The Cost of the Black Pass is Ours to Bear

It is our eager willingness to hand out ‘passes’ to others that has led us here. Yohe’s implication that Jesus was somehow absent because of an Obama presidency is deeply harmful. We cannot overlook the white evangelical Christian’s core tenet of faith that Blackness is inferior to whiteness (You can read more about that here: White evangelicalism is white nationalism). Let’s put aside faith for a moment and pick up logic. Yohe exclaimed that Jesus was “on [His] way back to the White House” and that opposition must mean Trump is “doing something right.” First, everything has opposition. You cannot base the “rightness” of your position by the level of opposition against it. There are millions who oppose restrictions against same-gender marriages and still millions who support it. Numbers, in this case, do not measure the validity of an ideal.

Further, folks got knee-deep in their feelings when I posited that White Supremacy is bigger than the concept of God. From Yohe’s chosen optics to her phrasing, it only supports my prior thoughts on the matter. Her message was posted with an image of a Eurocentric Jesus with baggage. First of all, I can’t even begin to delve into the problematic nature of #WhiteJesus and Jesus being pictured with baggage. That’s wild in and of itself.

What’s important to recognize is the portrayal of Jesus as a temporal, lukewarm messiah. If Yohe’s intended message is that Jesus was absent from the White House because it was troubled, what kind of savior only appears in times of joy and absconds the throne in times of trouble? It speaks volumes that for white evangelical Christians, God is only veritably present when accompanied by the oppression and sacrifice of others.

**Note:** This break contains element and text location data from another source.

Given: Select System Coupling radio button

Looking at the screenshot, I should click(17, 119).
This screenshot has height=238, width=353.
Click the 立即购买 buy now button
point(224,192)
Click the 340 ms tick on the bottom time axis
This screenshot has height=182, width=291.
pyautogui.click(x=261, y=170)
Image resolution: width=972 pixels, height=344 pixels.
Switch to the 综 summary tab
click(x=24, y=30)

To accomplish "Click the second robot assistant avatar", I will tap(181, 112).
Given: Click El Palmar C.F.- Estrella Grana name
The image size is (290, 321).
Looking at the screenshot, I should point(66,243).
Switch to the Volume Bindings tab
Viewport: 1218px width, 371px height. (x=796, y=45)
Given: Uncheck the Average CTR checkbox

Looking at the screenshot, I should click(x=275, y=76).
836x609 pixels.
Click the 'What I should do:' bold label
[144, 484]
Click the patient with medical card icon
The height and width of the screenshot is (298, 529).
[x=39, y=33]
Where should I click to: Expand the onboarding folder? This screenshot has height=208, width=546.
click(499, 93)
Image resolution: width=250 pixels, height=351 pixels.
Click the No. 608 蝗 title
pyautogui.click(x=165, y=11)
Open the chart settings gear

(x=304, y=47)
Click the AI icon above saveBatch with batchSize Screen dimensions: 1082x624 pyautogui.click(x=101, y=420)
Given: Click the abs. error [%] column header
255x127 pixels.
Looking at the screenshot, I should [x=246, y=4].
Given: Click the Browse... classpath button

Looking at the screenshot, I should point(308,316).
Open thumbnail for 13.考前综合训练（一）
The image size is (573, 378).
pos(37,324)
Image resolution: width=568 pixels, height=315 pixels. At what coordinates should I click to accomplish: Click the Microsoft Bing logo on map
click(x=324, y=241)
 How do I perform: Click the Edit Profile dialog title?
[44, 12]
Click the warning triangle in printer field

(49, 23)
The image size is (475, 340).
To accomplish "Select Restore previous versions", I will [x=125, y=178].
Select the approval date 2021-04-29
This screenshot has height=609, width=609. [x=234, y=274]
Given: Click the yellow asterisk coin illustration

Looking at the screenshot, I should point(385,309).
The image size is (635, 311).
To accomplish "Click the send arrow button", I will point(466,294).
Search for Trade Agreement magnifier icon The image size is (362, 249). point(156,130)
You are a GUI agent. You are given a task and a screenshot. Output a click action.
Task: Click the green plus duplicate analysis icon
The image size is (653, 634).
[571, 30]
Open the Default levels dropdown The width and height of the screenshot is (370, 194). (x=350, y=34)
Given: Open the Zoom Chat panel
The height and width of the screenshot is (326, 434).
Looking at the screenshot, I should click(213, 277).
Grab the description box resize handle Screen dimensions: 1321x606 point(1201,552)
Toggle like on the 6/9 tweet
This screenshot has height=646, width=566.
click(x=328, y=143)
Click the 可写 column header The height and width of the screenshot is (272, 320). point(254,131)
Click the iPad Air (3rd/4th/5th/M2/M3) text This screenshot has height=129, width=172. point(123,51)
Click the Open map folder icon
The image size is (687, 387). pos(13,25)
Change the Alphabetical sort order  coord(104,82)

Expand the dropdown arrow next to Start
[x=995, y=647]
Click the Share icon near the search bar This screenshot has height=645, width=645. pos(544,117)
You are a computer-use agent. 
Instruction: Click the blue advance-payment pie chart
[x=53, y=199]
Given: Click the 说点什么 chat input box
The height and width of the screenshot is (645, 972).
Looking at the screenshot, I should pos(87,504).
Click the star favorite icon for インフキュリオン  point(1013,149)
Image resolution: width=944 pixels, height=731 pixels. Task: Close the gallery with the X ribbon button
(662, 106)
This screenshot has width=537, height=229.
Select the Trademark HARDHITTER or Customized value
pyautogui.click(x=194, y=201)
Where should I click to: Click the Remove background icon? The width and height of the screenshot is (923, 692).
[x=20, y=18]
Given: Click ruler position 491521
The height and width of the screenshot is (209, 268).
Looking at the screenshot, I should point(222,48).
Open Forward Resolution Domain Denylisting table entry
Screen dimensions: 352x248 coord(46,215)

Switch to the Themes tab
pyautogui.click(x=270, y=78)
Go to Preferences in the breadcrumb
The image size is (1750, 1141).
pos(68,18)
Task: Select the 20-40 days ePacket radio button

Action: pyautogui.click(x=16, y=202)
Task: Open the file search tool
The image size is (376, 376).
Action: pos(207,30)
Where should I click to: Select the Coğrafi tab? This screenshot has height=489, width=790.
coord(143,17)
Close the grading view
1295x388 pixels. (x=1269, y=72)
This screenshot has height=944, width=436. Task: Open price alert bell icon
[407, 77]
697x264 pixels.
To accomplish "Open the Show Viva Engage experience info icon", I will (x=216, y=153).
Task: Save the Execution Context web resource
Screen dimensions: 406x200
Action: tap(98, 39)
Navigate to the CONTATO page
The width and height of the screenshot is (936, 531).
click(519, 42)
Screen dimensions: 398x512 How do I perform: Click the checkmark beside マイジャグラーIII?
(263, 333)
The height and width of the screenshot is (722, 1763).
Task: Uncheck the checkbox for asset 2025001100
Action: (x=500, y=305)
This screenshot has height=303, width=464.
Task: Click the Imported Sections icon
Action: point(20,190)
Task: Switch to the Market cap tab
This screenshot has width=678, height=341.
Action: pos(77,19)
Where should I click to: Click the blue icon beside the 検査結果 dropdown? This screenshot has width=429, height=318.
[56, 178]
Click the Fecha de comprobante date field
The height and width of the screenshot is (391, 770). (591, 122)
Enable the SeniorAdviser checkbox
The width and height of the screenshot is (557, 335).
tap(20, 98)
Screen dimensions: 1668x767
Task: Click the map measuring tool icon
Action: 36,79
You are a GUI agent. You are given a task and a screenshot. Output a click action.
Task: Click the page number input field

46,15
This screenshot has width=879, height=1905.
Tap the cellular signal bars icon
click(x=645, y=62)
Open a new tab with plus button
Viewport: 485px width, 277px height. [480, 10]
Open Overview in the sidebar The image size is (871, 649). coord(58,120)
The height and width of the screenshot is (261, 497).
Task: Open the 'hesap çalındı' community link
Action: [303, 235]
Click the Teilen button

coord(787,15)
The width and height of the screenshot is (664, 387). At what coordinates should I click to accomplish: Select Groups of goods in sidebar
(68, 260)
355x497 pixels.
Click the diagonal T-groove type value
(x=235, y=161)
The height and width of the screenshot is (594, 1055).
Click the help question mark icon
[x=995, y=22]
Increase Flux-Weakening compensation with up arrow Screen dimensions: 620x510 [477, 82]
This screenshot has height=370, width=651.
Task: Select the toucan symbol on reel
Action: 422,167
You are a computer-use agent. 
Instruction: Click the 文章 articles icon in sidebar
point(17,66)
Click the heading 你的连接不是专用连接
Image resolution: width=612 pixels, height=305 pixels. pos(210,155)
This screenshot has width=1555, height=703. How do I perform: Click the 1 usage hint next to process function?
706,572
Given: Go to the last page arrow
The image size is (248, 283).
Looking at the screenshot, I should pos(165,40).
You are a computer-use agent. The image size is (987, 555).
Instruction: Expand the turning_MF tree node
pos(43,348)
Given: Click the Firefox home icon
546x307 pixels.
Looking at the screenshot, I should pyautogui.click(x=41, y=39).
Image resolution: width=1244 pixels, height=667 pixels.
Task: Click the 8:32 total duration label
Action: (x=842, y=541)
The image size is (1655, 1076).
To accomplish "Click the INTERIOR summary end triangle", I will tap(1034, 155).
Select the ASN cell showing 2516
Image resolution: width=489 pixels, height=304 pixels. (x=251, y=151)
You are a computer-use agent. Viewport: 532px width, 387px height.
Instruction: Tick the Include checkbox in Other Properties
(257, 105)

Our Sacrifice & Unwarranted Forgiveness

We’ve internalized this idea that we are a sacrificial lamb for the greater good. That somehow our willingness to suffer at the hands of institutionalized intersectional oppression is like unto the suffering of our Christ on the cross. We’re striving for our atonement and veneration as “good Christians” by way of asceticism and self-flagellation of sorts. Worse yet is that we’re giving passes to people to enter our pulpits not to pull us out of suffering, but to be participants in our oppression through their political and social actions.

See Also

As expected after numerous engagement cancellations and a dragging across the interwebs, Yohe offered up a (non-) apology to appease the situation. If you’re playing call out bingo, we hit these high notes:

“I’m sorry if you feel that I hurt you”

Focus on personal victimization rather than contrition for those who were harmed

“I’m not a racist, I have black ______”

Your perception of my message was not the intention of my message

Yohe spent 4 disjointed paragraphs never really accepting her fault. She didn’t seek to understand what and how she was wrong. Instead, she chose to reiterate that it was the perception, not content of her message, that was wrong. And of course she pulled the “I can’t possibly be racist card” given her association with Blackness by way of her ministry and a claim of 42 kids in an African orphanage. Make of that what you will.

Still it should be noted that when called out, Yohe responded by blocking people even when they peacefully expressed their hurt and disappointment. [Side note: Which seems to be popular among public Christian figures. Heather Lindsey blocked me and several others without even attempting to engage in an open dialogue once called out.] She privatized and/or deleted various social media accounts.

And wouldn’t you know it? In the comments section of her apology was the all too familiar swift forgiveness of Black Christians. Not that I should be all that surprised. Especially since Travis Greene justified his minstrelsy as bending the ear of the King while Chrisette Michele offered to build bridges none of us asked for. God help us all.

You can read more about Paula White’s controversial life and ministry here: Holy High Roller

*Editor’s Note: From the comments: “Vicki Yohe has not been a part of Ardyss FOR YEARS! She is selling the HCG diet now.”